Chapter 4 moved from an exploration of the playwright’s subversive
engagements with literary traditions to a theoretical application of research in the field
of narratology. Narratology, as well as Butlerian performativity, helps to illuminate
the ways in which these playwright’s reveal the ‘storied’ nature of heterosexual,
romantic love in the west. This chapter moved towards analysing performance by
examining the ways in which the playwrights incorporate storytelling, as well as
gendered routines and rituals, to achieve disruptive metatheatrical effects. It also
examined how scenography and direction can help to challenge socially-sanctioned
western paradigms of gendered courtship and the institution of marriage in
232
productions of the works in question. Ultimately, the research revealed that plays
from Carr’s Ulalloo (1991) to Marble (2009) and from Parks’s Betting on the Dust
Commander (1987) to Topdog/Underdog (2001) have the potential to expose gender
performativity and lay bare the repetitious fabrications of heterosexual monogamy.
The focus of this thesis on the way in which Carr and Parks reveal gender
performativity culminated in Chapter 5. This final chapter analysed issues concerning
the body and the significance of clothing in these dramatist’s plays. Clothes, in
several of these playwright’s works, can be interpreted as gendered cultural
significations; with special attention to staging and costume design, clothes can
become important theatrical devises in performance. This part of the thesis explored
various play texts and productions to show how clothing and costume design can
reveal the performance of gender and the materialisation of sex. This, in the context of
Butler’s theories, has transformative power since rupturing naturalised conceptions of
the genders enables us to imagine these roles anew.
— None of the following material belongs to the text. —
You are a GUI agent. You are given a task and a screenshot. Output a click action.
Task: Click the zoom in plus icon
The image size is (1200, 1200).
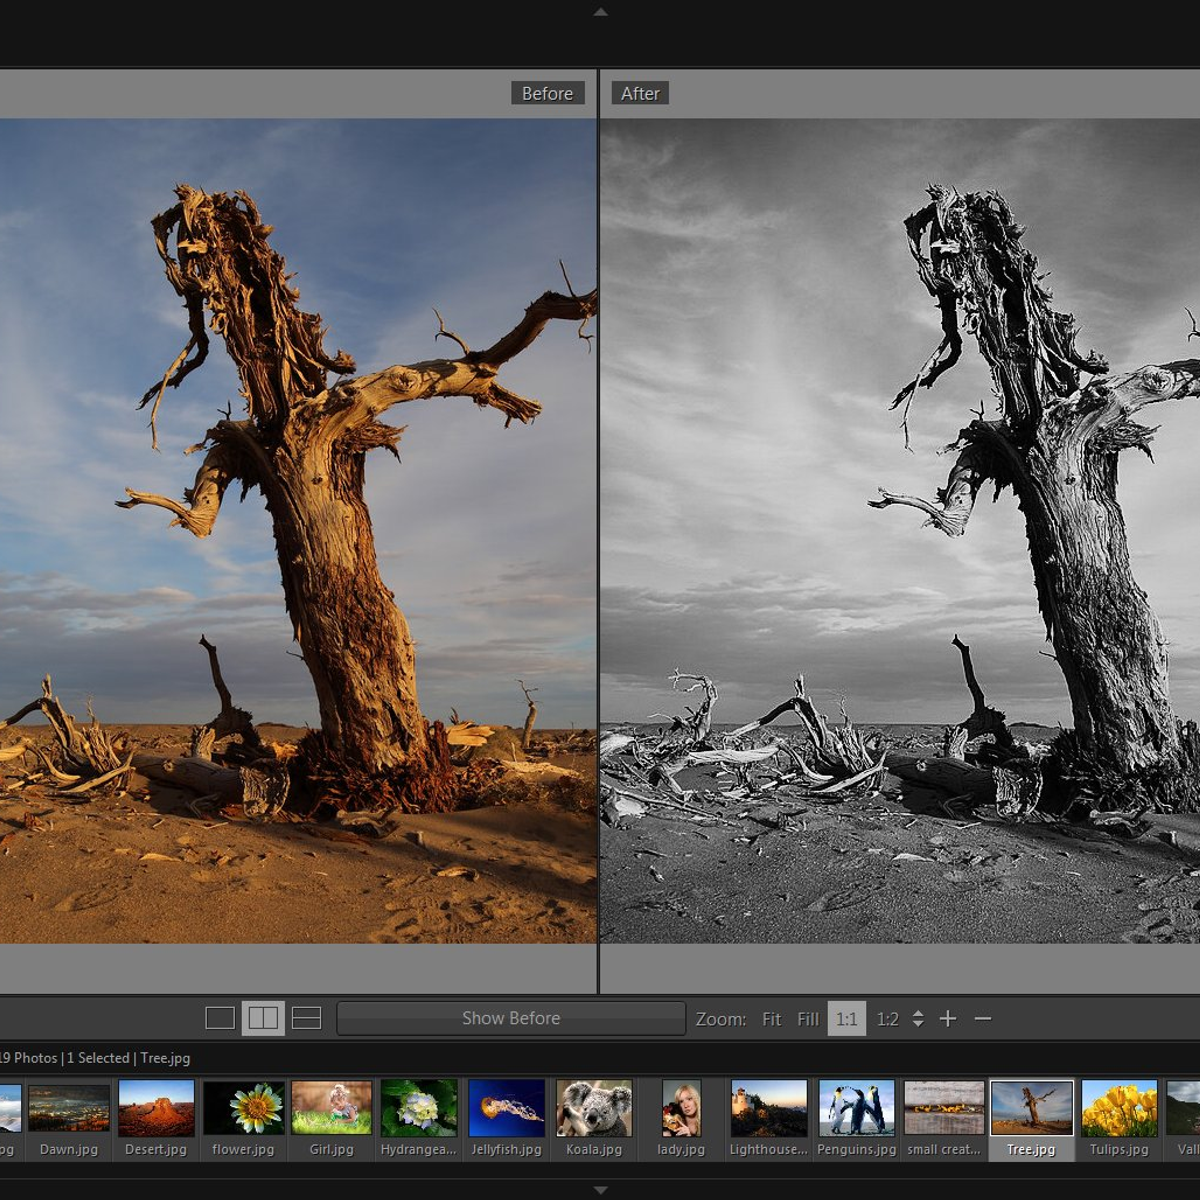pyautogui.click(x=948, y=1018)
The early plays of Parks and Carr are politically-charged, as well as formally
and thematically subversive. For this reason, it can be argued that these works deserve
to be more regularly revived. Yet, these plays are hugely overshadowed by the
dramatists’ later works. I hope that this project will advance awareness of the
aesthetic and political potential of these early works, and that my research will
stimulate further analysis of important plays that have slipped into obscurity. Both
Parks and Carr continue to challenge oppressive, gendered traditions in their recent,
more conventionally-styled dramas. The dramatists use characters who are unwilling
or unable to perform viable models of gender to deal with issues of marginality and
exclusion, to reveal gender performativity and, ultimately, to suggest that there might
be alternative, more inclusive ways living and organising society. Moreover, by
reinterpreting revered texts, and deconstructing ideals of origins and authenticity, each
playwright ruptures the foundations of exclusionary traditions. These comparable
strategies suggest that Parks and Carr belong to a generation of playwrights that
renounce oppressive categorisations.
The research in this dissertation, and particularly in Chapters 4 and 5, proposes
the important role of theatre practitioners in politicising a play text. The works of
Parks and Carr promote a staging of subversive, visually-arresting images; costume
design is especially significant in this context. Plays written by Carr and Parks from
the mid-1990s on continue to be produced internationally. Hence, there is room for an
233
on-going and more extensive analysis of visual signifiers such as costume, set design
and gesture in productions of these dramatists’ works. This project is the first major
comparative study of the theatre works of Marina Carr and Suzan-Lori Parks, and it
has sought to illuminate new ways of understanding each playwright’s work. I hope
that this thesis, like the plays of Parks and Carr, can promote further enquiry—
specifically regarding the gender-conscious meanings of contemporary theatre from
both within and without the mainstream institution.